-- Text shown start --
Let's suppose I have this array
int diml = 3;
int dims = 3;
int time [diml][dims] ={
(10, 3, 5),
( 4, 7, 2),
( 2, 8, 1)
};
How can I get every combination like:
(10, 3, 5)
(10, 3, 2)
(10, 3, 1)
(10, 7, 5)
(10, 7, 2)
(10, 7, 1)
...
(2, 8, 5)
(2, 8, 2)
(2, 8, 1)
*Is this possible without saving all the combinations in a new array, but just a 1D local array that can store the current combination on every cycle?
*I'd prefer cycles over recursion. And at the end of each cycle I need the pattern (like 10, 3, 2) so I can elaborate it.
*The dimensions of the 2D array are MxN (3x3 is just an example).
*A solution with binary trees is accepted (but I want to save the indexes too).
I should do this in C. I have found similar solutions in StackOverflow but they work by column and they save the data in a 2D array, but that's not what I need.
Thanks in advance! (:
For this example codes, The first one was built so it would be easier to understand example 2. Example 1 was built for only 3x3 matrixes. Example 2 was built so that it can accommodate a matrix with 8 columns at maximum. I didn't use malloc or return an array. It will print back all the possible combinations for you. It doesn't deal with returning the data but it wouldn't be hard to incorporate that into the code.
-- Text shown end --
-- The records start --
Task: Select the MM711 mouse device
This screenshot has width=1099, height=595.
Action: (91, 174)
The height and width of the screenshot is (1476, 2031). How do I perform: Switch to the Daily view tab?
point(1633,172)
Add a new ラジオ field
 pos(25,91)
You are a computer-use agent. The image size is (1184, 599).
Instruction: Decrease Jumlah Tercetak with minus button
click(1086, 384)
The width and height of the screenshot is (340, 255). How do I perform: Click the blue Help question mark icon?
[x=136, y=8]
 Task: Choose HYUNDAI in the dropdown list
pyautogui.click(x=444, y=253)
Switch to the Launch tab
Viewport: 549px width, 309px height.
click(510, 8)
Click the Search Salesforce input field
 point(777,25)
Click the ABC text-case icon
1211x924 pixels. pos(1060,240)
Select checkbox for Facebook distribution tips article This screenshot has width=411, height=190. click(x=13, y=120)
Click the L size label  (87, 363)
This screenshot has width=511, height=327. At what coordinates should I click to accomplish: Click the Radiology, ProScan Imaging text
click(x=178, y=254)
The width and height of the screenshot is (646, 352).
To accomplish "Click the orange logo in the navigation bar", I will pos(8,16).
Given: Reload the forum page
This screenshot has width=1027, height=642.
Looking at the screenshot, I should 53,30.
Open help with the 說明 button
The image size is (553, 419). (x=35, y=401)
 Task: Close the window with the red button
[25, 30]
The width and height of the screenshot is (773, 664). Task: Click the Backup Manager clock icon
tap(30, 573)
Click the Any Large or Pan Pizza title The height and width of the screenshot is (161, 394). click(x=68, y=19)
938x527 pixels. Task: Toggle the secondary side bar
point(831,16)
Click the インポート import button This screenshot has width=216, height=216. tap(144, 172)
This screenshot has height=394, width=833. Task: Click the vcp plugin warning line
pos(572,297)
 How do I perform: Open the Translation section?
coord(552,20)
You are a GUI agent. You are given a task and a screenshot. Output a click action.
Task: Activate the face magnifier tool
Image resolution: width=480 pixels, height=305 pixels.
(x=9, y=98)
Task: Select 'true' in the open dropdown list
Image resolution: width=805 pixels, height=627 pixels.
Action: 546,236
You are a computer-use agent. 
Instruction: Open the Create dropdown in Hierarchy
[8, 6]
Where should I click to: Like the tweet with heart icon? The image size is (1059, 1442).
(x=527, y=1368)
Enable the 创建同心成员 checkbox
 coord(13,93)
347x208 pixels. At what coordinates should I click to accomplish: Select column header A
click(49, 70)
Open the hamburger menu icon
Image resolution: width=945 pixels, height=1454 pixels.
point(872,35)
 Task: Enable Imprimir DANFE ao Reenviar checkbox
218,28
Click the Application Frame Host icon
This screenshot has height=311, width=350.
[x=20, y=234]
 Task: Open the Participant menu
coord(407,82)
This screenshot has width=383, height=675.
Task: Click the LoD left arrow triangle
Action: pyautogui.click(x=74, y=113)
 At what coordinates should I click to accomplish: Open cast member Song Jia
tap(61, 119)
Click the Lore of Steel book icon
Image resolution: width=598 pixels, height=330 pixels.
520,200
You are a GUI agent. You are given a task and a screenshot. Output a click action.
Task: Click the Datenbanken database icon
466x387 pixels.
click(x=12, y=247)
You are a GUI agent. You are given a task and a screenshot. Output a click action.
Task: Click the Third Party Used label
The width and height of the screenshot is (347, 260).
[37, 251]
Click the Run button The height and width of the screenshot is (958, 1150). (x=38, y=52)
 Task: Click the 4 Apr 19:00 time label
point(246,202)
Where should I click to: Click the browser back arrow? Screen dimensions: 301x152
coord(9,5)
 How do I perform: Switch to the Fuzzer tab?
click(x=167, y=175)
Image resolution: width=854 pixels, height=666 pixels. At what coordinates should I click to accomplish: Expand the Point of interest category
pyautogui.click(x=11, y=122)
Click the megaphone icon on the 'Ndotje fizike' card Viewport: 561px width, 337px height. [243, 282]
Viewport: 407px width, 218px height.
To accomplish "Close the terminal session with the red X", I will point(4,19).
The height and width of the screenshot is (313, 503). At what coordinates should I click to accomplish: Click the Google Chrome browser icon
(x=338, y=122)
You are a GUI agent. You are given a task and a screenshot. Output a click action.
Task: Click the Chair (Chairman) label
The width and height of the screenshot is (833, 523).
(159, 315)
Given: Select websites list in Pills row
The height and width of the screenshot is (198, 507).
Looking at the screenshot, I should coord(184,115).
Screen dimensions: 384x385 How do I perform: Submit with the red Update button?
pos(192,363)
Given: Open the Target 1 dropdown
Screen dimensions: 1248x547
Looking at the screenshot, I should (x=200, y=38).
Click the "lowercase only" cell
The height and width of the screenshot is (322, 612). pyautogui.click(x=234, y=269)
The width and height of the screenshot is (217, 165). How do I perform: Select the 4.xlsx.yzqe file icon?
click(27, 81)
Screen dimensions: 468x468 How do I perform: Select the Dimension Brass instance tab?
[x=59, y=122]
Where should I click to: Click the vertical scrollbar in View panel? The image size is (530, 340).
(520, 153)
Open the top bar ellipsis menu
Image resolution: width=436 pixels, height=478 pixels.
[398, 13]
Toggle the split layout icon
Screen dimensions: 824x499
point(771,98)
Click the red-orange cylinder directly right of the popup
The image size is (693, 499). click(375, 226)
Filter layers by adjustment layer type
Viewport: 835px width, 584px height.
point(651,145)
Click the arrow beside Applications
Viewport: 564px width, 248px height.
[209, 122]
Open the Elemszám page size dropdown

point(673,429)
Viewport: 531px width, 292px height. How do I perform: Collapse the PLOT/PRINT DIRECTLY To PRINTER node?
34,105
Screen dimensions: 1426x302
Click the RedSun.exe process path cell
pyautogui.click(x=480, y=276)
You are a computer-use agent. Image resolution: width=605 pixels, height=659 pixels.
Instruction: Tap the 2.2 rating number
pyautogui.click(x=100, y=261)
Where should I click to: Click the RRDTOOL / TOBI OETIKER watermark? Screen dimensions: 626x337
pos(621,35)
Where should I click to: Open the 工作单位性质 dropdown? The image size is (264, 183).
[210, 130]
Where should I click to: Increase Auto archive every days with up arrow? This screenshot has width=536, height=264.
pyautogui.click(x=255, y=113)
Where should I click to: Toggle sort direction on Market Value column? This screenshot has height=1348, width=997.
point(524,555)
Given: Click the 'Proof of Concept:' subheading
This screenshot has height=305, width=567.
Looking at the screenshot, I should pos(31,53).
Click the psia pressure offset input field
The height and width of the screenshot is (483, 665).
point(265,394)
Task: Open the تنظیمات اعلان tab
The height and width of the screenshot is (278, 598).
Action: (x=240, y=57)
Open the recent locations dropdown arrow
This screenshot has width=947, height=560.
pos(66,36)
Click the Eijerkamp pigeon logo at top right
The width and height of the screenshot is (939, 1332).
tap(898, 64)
-- The records end --
__Directives__
(a) What are the rows of the array that is initialized in the thread on array combinations?
(b) Can you rewrite everything in the listing, from its first line down to the line containing "tap(30, 573)", as a JSON list of strings with one string per line?
The listing has no connection to the thread on array combinations.

__Answers below__
(a)
(10, 3, 5)
(4, 7, 2)
(2, 8, 1)

(b)
[
  "Task: Select the MM711 mouse device",
  "This screenshot has width=1099, height=595.",
  "Action: (91, 174)",
  "The height and width of the screenshot is (1476, 2031). How do I perform: Switch to the Daily view tab?",
  "point(1633,172)",
  "Add a new ラジオ field",
  " pos(25,91)",
  "You are a computer-use agent. The image size is (1184, 599).",
  "Instruction: Decrease Jumlah Tercetak with minus button",
  "click(1086, 384)",
  "The width and height of the screenshot is (340, 255). How do I perform: Click the blue Help question mark icon?",
  "[x=136, y=8]",
  " Task: Choose HYUNDAI in the dropdown list",
  "pyautogui.click(x=444, y=253)",
  "Switch to the Launch tab",
  "Viewport: 549px width, 309px height.",
  "click(510, 8)",
  "Click the Search Salesforce input field",
  " point(777,25)",
  "Click the ABC text-case icon",
  "1211x924 pixels. pos(1060,240)",
  "Select checkbox for Facebook distribution tips article This screenshot has width=411, height=190. click(x=13, y=120)",
  "Click the L size label  (87, 363)",
  "This screenshot has width=511, height=327. At what coordinates should I click to accomplish: Click the Radiology, ProScan Imaging text",
  "click(x=178, y=254)",
  "The width and height of the screenshot is (646, 352).",
  "To accomplish \"Click the orange logo in the navigation bar\", I will pos(8,16).",
  "Given: Reload the forum page",
  "This screenshot has width=1027, height=642.",
  "Looking at the screenshot, I should 53,30.",
  "Open help with the 說明 button",
  "The image size is (553, 419). (x=35, y=401)",
  " Task: Close the window with the red button",
  "[25, 30]",
  "The width and height of the screenshot is (773, 664). Task: Click the Backup Manager clock icon",
  "tap(30, 573)"
]